I’ve heard of that happening sometimes, of people who suffer great physical trauma being unable to remember what happened leading up to the event. The mind’s way of protecting itself, John had used to say, when he was poring over his medical journals and books.

I step in. Of all the outcomes I’ve dreaded, I had never considered that I might have to confess to Charlie that I’m the one who put her in this bed. Worse than that, a fear has been creeping up inside of me. What if I wounded her for life? I’ve never felt that it was my place to ask the healer. And now that she’s awake and can ask him herself, it would feel like a worse invasion of her privacy.

I pad over to her bedside, and she puts out a hand.

“I’m so sorry, Winds,” she says.

My heart drops. “What are you apologizing for?” I ask, sure she must be delusional.

“I lost him,” she says. “I lost your son. If I had just gotten off the beach faster, you would still have him.”

Something stings at my throat. A lump I can’t quite swallow.

“Charlie, it wasn’t your fault,” I say. “Do you not remember?”

“I remember,” she says. “I hesitated. Had I not hesitated, I would have been able to get him away.”

I frown, my brow furrowing. “Charlie, I’m the one who shot you,” I say, glancing over at the healer too late. Now that the statement has already left my mouth, I wonder if I should haveeven said it. If it’s too much for her to handle in her current state. My doubt is only confirmed by the exasperated shaking of the healer’s head.

“I remember,” she says. “But had I gotten away earlier, you would have never been forced to do that. You wouldn’t have been forced to hand over your son.”

Something pierces my chest. Never in my life would I have anticipated that Charlie, of all people, would blame herself for what happened on the beach.

“It was my fault,” I say. “I should have known better than to enter that bargain. I put myself in that position. Put you in the way of danger. I should have never asked?—”

“You didn’t ask it of me,” she says, a soft smile on her lips. “Nolan and I went behind your back, remember? You couldn’t have known what we were planning.”

I frown. “How can you not be angry with me?”

“Your friends are not children, Wendy,” she says. “I knew what I was getting into. What I was agreeing to when I went to Nolan and told him I could take your son with me, that the two of us could disappear. I knew there was a possibility that I’d be hurt. Killed even.”

“But not by me,” I say.

“I don’t think of it that way,” she explains. “This is all the Sister’s doing. You’ve just been trying to do what’s right. For Nolan. For your family. For your son. It’s the same thing I was trying to do. But I failed. I thought I could help you, and it seems I only made things worse.

“I’m sorry that Maddox was horrible to you,” she adds. “I may have given him a stern talking to.

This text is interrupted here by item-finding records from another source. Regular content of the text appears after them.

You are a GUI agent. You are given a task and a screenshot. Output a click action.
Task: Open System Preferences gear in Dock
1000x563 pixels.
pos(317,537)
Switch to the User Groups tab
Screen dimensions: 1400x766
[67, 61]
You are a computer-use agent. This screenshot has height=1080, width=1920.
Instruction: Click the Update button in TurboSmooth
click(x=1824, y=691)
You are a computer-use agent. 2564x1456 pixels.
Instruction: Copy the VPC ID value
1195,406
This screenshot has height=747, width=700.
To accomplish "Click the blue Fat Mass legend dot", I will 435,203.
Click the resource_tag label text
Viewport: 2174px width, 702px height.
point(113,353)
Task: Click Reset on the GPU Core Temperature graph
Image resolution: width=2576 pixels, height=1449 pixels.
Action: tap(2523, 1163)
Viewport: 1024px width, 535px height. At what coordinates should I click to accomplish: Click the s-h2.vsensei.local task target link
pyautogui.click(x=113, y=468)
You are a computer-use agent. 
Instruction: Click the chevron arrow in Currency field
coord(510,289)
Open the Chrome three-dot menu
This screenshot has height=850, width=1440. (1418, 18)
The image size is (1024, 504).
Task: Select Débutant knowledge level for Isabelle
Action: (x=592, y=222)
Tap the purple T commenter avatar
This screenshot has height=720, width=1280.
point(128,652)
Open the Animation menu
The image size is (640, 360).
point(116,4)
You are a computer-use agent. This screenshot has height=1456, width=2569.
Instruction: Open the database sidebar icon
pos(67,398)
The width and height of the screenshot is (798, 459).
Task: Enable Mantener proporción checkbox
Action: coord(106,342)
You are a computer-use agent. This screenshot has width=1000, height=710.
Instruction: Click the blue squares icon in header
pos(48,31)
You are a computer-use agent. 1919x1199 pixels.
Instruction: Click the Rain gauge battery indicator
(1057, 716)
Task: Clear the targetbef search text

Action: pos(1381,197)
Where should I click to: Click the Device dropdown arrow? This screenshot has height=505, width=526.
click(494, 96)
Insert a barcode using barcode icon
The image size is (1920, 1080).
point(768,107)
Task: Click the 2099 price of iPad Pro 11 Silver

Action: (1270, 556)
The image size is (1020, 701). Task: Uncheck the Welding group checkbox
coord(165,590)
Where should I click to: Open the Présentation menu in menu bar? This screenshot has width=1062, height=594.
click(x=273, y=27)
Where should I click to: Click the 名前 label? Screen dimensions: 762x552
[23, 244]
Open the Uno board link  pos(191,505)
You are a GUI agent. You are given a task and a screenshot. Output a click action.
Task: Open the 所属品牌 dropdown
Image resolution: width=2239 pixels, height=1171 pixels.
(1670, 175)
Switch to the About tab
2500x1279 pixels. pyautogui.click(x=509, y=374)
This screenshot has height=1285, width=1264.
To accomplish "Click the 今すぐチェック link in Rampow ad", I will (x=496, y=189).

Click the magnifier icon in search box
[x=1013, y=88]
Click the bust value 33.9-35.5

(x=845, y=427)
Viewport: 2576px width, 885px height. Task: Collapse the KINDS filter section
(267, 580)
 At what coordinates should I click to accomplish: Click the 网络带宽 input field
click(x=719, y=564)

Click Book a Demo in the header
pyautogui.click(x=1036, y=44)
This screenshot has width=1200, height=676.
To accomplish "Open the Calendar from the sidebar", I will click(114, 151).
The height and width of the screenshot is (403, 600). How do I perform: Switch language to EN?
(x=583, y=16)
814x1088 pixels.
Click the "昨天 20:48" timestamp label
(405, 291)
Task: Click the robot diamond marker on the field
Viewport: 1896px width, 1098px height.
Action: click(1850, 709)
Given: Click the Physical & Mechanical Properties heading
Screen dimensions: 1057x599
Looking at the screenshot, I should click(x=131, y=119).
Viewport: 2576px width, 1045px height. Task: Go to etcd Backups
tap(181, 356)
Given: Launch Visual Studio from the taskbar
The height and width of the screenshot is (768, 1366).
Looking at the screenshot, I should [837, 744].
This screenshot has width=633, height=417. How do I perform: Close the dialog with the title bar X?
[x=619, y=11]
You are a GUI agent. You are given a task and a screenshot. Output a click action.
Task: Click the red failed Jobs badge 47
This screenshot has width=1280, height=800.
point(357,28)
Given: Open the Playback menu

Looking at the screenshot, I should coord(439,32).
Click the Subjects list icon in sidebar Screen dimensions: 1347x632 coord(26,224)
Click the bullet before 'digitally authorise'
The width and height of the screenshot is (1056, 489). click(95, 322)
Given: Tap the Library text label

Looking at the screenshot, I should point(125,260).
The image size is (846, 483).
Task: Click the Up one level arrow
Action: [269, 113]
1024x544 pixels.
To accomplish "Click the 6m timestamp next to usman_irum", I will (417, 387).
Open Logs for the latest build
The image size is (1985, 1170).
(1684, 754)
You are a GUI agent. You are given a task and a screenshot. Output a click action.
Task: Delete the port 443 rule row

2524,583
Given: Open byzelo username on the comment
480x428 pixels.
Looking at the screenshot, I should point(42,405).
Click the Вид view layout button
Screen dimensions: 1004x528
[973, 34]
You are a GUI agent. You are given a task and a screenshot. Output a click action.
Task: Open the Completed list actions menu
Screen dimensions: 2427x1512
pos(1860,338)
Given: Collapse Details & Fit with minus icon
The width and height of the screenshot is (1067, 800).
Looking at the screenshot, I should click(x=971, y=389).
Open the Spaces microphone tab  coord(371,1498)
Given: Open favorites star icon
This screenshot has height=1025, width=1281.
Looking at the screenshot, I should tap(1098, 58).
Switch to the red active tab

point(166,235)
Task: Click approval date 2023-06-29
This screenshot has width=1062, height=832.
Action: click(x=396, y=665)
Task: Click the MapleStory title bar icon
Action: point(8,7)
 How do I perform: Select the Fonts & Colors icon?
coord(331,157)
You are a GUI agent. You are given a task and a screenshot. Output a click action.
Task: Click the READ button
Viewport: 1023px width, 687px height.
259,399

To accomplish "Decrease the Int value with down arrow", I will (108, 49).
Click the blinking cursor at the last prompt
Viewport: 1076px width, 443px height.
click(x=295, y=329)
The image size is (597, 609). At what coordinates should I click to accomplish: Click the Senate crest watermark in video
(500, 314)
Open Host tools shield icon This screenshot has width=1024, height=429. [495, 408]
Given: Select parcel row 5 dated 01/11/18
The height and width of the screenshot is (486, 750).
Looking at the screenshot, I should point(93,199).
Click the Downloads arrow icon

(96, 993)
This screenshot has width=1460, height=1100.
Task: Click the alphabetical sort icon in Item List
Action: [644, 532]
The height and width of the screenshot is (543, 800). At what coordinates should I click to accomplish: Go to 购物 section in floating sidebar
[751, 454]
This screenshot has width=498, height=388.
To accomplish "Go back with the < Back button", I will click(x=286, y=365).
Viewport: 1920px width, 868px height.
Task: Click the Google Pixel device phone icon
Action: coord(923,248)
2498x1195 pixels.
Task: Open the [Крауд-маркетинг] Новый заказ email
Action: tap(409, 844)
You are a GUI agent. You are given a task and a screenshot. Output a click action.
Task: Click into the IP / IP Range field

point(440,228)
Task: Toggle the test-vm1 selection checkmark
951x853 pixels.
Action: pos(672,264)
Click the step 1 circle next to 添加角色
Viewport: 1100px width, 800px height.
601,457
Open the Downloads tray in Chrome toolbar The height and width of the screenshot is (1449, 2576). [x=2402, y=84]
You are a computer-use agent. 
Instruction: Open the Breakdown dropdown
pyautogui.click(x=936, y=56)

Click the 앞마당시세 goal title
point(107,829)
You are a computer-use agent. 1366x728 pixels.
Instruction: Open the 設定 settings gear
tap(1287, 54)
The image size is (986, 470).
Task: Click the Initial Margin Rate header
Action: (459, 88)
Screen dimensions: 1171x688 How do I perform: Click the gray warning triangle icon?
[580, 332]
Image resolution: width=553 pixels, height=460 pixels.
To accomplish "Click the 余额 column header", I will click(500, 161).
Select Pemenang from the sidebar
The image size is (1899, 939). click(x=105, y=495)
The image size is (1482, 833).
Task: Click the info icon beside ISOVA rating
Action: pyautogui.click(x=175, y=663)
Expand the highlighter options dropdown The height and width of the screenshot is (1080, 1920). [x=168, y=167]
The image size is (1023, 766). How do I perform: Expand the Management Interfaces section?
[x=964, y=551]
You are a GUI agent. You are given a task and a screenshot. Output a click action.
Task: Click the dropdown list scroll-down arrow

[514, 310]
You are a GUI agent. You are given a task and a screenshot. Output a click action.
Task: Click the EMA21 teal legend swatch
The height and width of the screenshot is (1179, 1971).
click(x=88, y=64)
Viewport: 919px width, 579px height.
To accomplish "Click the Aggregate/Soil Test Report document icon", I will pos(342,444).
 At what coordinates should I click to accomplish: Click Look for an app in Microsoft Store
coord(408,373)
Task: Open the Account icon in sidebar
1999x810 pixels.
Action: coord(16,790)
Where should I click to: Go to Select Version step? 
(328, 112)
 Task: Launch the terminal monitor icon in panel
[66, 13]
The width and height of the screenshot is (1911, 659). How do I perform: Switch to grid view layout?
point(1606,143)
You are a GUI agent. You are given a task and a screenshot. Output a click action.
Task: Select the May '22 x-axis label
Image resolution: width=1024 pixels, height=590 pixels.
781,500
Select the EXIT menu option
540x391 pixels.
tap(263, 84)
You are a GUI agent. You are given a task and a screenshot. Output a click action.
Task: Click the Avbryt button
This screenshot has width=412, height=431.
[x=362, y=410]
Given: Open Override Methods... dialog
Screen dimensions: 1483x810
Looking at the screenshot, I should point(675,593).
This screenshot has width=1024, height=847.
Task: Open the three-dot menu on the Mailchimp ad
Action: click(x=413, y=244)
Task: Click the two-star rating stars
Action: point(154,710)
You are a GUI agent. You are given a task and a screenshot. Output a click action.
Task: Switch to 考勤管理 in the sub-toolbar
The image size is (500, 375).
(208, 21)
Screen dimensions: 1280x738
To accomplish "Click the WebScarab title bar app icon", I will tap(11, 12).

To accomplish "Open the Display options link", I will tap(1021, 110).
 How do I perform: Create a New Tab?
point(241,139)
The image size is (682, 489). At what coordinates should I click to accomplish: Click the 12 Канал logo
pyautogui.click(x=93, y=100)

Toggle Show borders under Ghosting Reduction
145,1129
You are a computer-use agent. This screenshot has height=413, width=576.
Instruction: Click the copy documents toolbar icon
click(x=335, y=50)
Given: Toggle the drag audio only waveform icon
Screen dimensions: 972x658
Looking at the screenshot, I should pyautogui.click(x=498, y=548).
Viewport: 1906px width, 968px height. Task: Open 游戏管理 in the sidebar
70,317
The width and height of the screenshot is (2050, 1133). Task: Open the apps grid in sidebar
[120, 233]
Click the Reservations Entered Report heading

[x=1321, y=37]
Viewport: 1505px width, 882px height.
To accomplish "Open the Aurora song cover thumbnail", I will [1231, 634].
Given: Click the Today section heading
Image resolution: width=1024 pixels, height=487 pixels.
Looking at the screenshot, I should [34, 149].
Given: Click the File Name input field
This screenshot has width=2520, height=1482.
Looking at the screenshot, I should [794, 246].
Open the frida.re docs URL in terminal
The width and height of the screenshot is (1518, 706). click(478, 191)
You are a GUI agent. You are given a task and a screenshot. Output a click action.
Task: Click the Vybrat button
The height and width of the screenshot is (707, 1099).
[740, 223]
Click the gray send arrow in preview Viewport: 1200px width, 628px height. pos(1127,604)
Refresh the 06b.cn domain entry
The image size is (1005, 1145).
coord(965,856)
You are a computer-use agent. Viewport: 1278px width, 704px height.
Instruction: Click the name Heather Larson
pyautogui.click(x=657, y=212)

There’s no sense in that, after all you’ve lost.”

“Don’t worry about it,” I say. “Besides, it gives you an excuse to further torture him, which I know you secretly have to be enjoying.”

Charlie offers me a devious smile.

CHAPTER 48

The next time Charlie gets up, she almost collapses in the doorway, but Maddox is there to catch her almost as soon as she falters. They exchange a glance I can’t quite read. I don’t understand the secret language between the two of them—but then again, I never have.

“You haven’t been being rude to Wendy now, have you?” she asks, to which Maddox answers by proceeding to help her stumble back to her room.

“How are you?” Nolan emerges in the doorway, fitting his hand between my shoulder blades. “Should we follow them or leave them be for a moment?” he whispers.